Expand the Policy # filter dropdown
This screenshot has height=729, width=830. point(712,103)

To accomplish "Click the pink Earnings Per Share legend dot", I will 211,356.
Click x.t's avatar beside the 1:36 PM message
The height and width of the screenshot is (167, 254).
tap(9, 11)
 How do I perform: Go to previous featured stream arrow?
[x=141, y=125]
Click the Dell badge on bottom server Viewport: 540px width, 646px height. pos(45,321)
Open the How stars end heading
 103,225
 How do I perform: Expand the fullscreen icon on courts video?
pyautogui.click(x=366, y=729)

==

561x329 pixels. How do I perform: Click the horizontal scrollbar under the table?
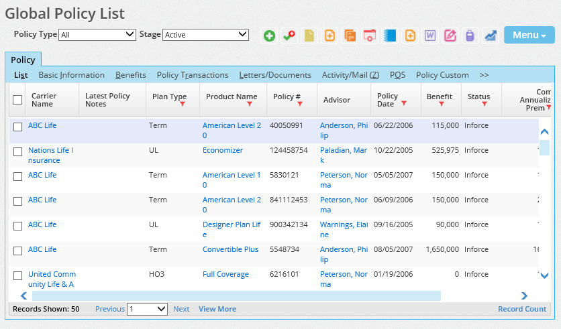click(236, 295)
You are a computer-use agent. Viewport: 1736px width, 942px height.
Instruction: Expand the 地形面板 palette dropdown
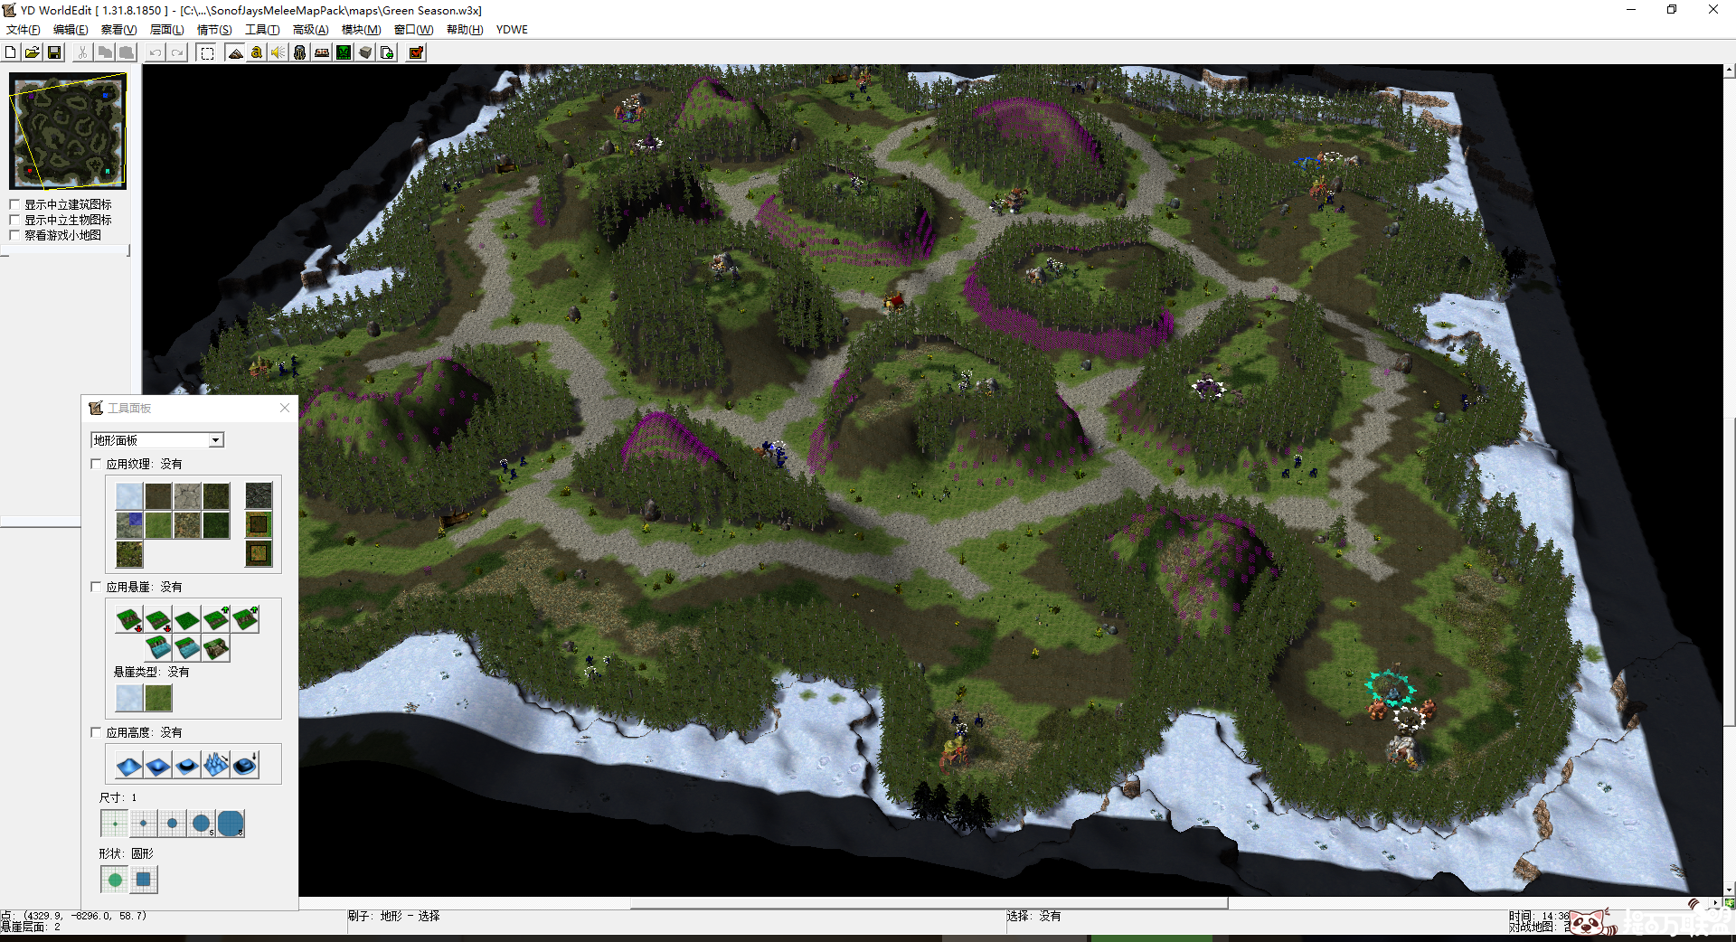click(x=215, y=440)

Goal -
Copy everything from the line containing "Open the How stars end heading" down to the line containing "pyautogui.click(x=366, y=729)", substituting "title" for "heading" and leaving all else unchanged.

Solution to this exercise -
Open the How stars end title
 103,225
 How do I perform: Expand the fullscreen icon on courts video?
pyautogui.click(x=366, y=729)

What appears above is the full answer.